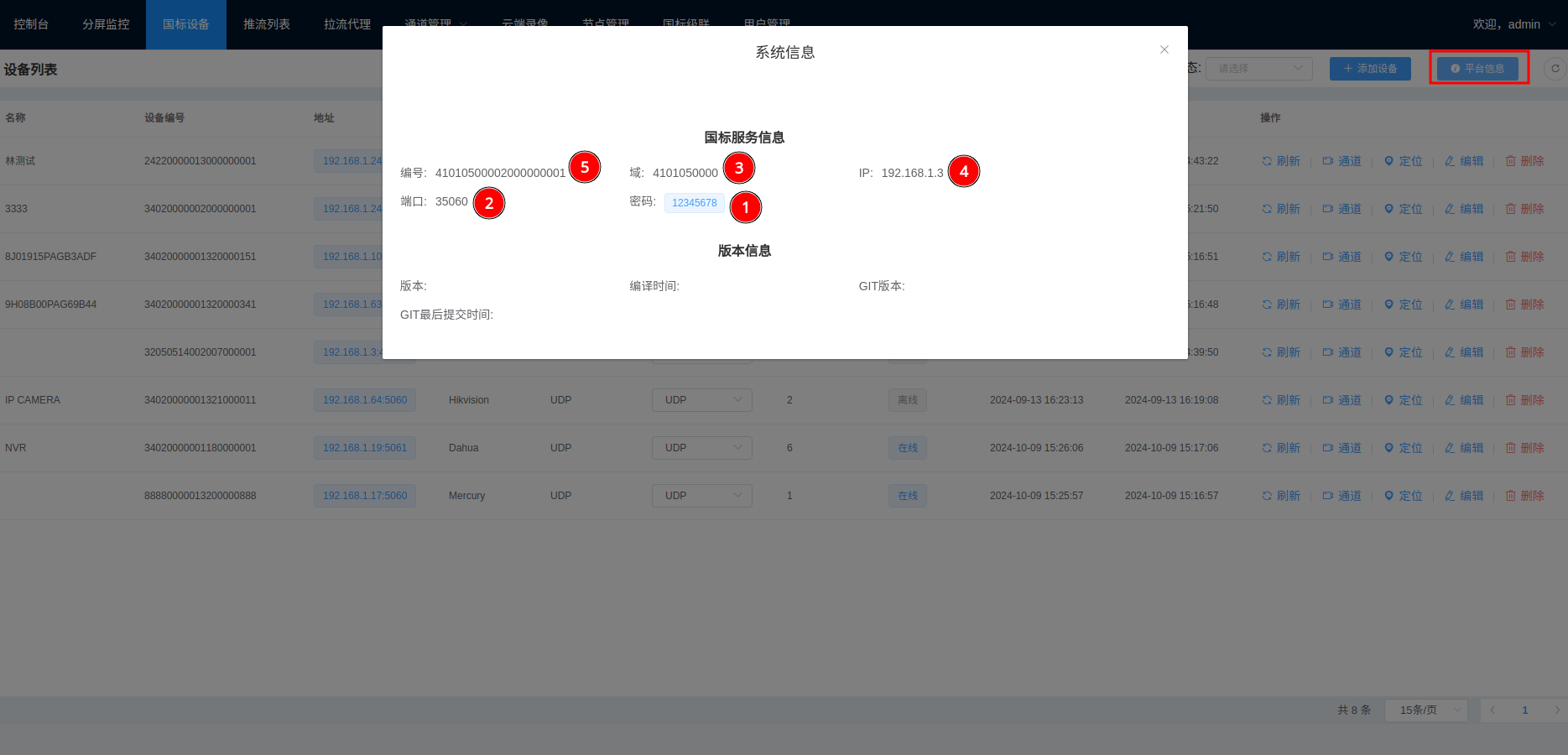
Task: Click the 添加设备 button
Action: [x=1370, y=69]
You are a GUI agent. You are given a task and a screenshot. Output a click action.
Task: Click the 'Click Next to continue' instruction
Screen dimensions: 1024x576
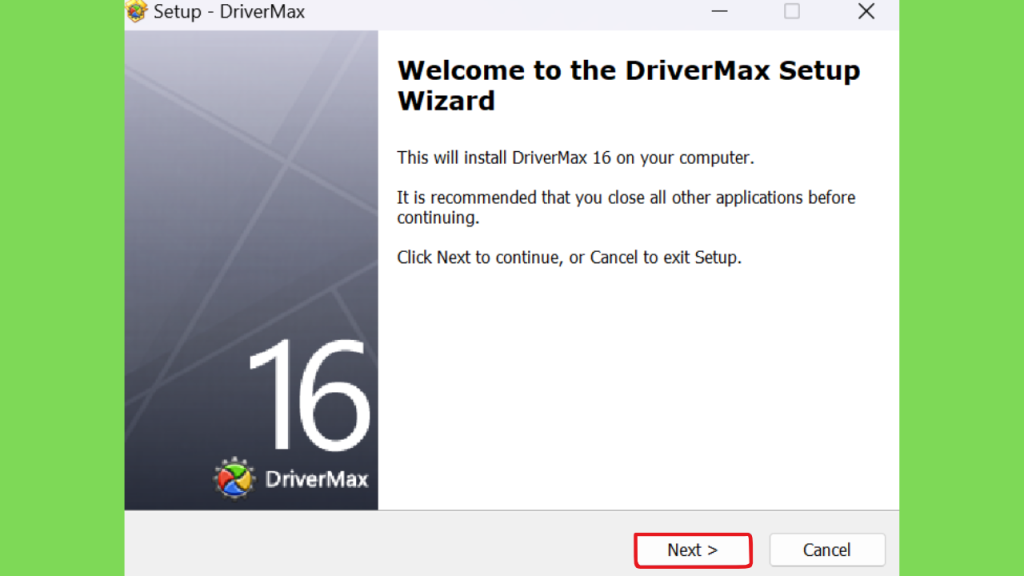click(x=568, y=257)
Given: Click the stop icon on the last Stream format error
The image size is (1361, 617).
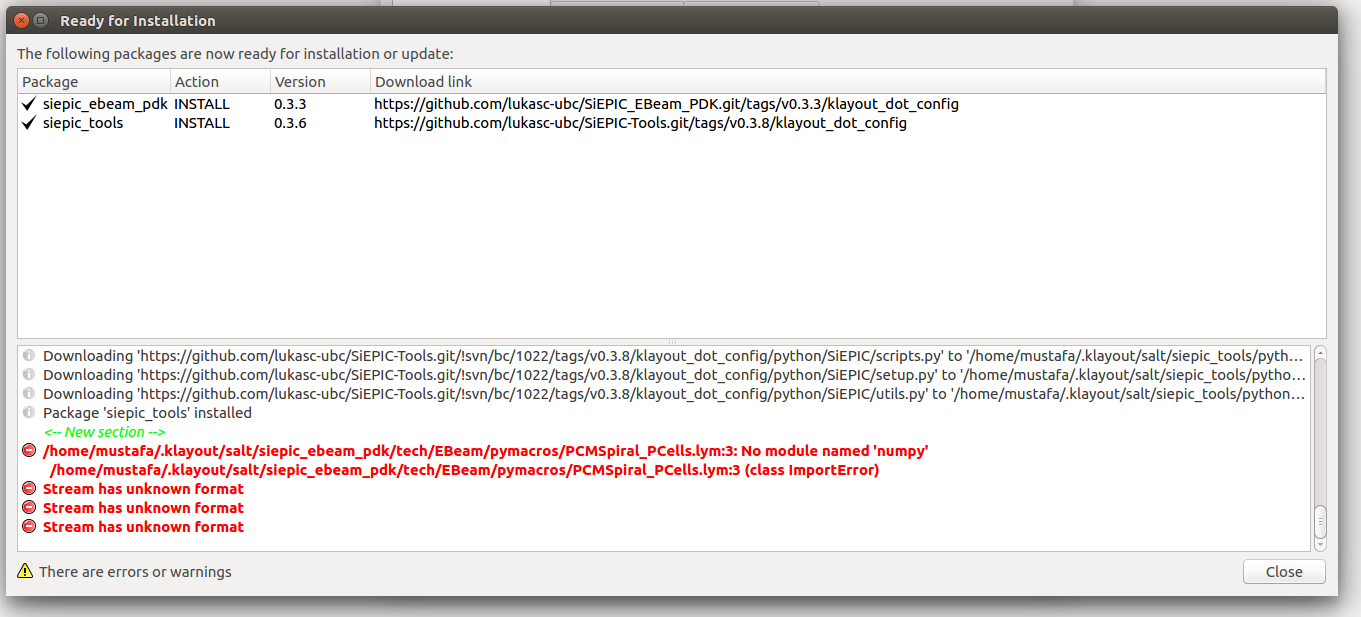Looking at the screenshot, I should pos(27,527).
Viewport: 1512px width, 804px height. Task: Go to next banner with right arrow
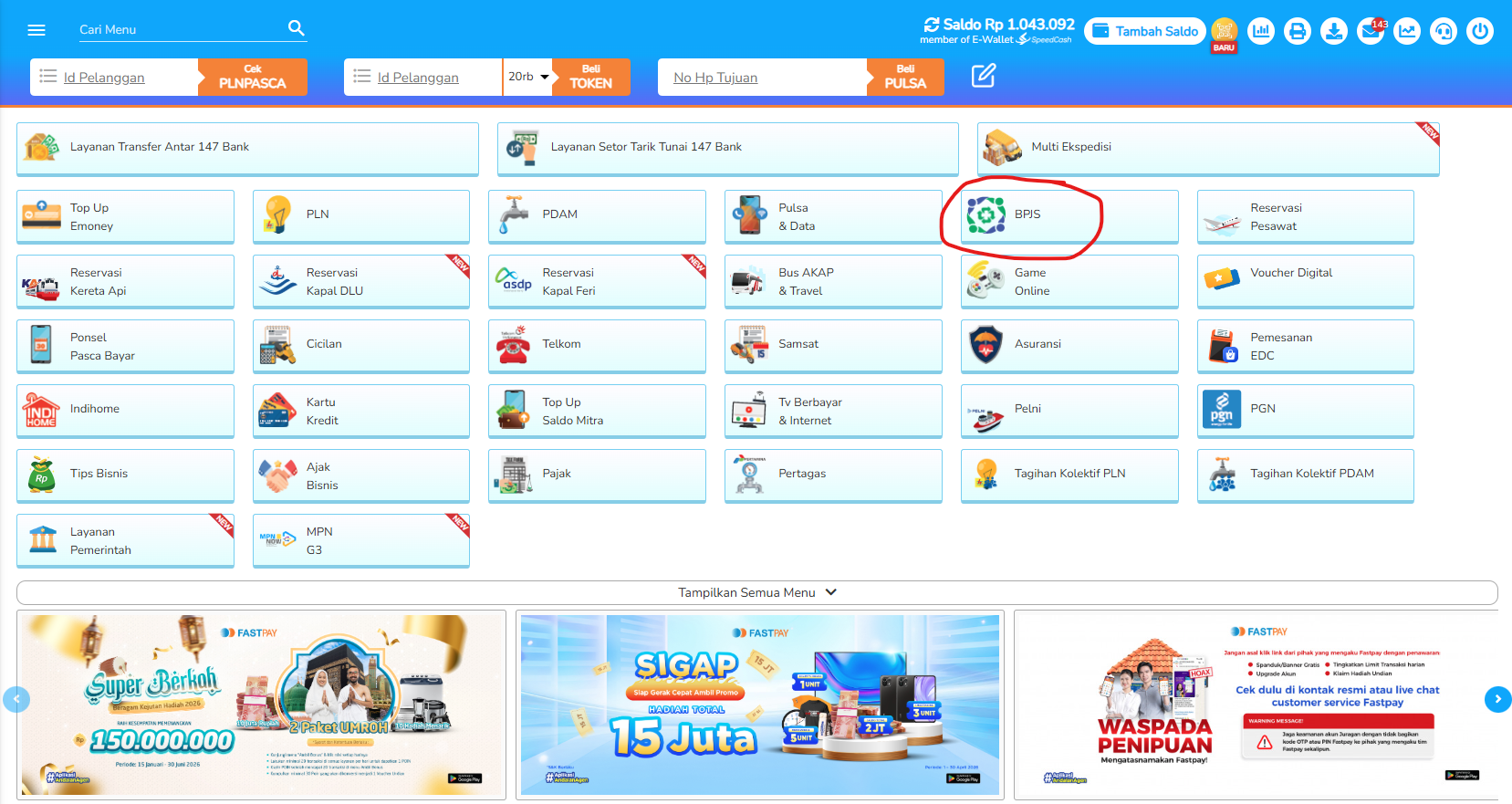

Task objective -
Copy exactly, with no pictures, the lines from the line containing "You are a GUI" through the last line of the records above.

Task response -
You are a GUI agent. You are given a task and a screenshot. Output a click action.
Task: Click the 'Click Next to continue' instruction
Screen dimensions: 1024x576
click(x=568, y=257)
Given: Click the stop icon on the last Stream format error
The image size is (1361, 617).
Looking at the screenshot, I should pos(27,527).
Viewport: 1512px width, 804px height. Task: Go to next banner with right arrow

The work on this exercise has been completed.